Micro AM and Micro Injection Molding?
Micro AM and micro molding are both processes used to produce small components, but they differ in several ways.
Micro molding is a traditional manufacturing process that involves injecting molten material into a mold to create a specific shape. This process is well-suited for producing large quantities of small, complex parts with tight tolerances and high dimensional accuracy. The molds used in micro molding are typically made of metal and are designed to be durable and long-lasting, making the process suitable for mass production.
Micro AM involves building up a part layer by layer. This process allows for greater design freedom and the ability to produce unique and complex shapes that would be difficult or impossible to achieve using traditional manufacturing methods. Additionally, 3D printing allows for fast and efficient prototyping, making it ideal for small-scale production runs or for producing one-off components.
Micro AM and Prototyping
Micro AM is often used for prototyping because of its ability to quickly produce small, complex components with high precision. The process allows for fast and efficient iteration of design concepts, enabling engineers and designers to test and validate their ideas before moving to full-scale production. Additionally, the use of 3D CAD data and the ability to produce complex geometries make micro AM particularly well-suited for creating prototypes of microscale components and devices, such as microfluidic devices, microelectromechanical systems (MEMS), and other small-scale components.
Micro AM and Production
The use of micro AM in production has been increasing in recent years, particularly in niche applications where the ability to produce highly complex and customized parts is critical. For example, micro AM is commonly used in the production of microfluidic devices, dental implants, and aerospace components, among others. In these applications, the advantages of micro AM, such as the ability to produce complex geometries and the use of a wide range of materials, outweigh the disadvantages of slower production speed and higher cost. Micro AM is not always the most cost-effective method for production, but it can be used for producing small quantities of highly complex and customized components, particularly in niche applications.

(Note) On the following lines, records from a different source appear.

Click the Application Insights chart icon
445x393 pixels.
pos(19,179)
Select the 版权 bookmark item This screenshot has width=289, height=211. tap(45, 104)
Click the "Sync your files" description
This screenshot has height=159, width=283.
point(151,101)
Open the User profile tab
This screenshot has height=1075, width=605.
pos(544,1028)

What does Micro AM mean for me?
Micro AM promotes innovation, and stimulates cost and time-to-market reductions. Success using micro AM is measured in microns and hours. Micron-level detail can be achieved without the need to fabricate tools, and this means that you can have intricate and geometrically complex prototypes in a matter of hours.

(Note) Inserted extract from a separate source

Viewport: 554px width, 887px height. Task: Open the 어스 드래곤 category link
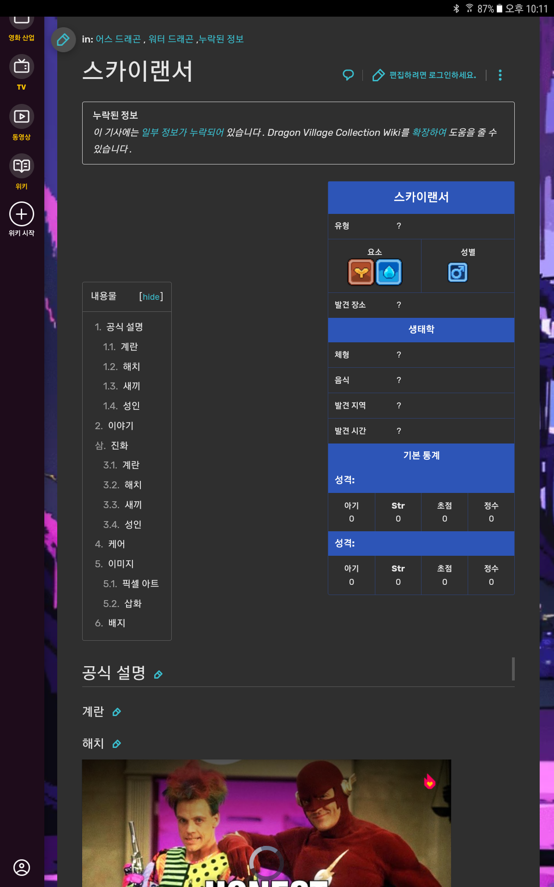click(118, 39)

With micro AM, the absence of the requirement for a physical tool lifts the lid for design engineers to think out of the box and attain design goals previously unimaginable. This design freedom coupled with the inherent manufacturing agility that is a core characteristic of AM requires a root and branch re-assessment of all aspects of the product development process, a disruption that is a spur to the stimulation of future product successes and enhanced market-share and profitability.

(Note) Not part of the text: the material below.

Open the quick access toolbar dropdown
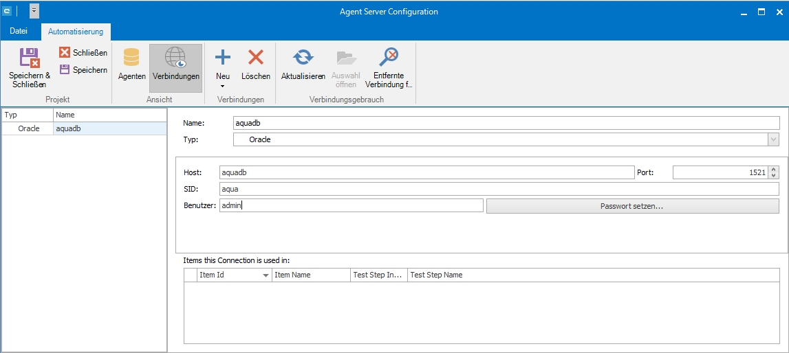Viewport: 789px width, 353px height. coord(34,12)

Micro AM also promotes the reduction of iterative process, assembly, and inventory. This means that significant operational cost benefits are now attainable at the micro manufacturing level.
Micro AM and Direct Tooling
Through a combination of design optimisation and improvements in materials, it is now possible to additively manufacture Direct Rapid Soft Tooling (DRST) which we can use to injection mold real parts. This unlocks new business possibilities for mold makers and manufacturers who up until this point have been restricted to the use of long lead time and expensive traditionally manufactured mold tools for the achievement of any volume of molding, from prototype runs all the way through to mass manufacture. The business case for a process chain that includes DRST, with dramatically shorter lead times at reduced cost is obviously compelling.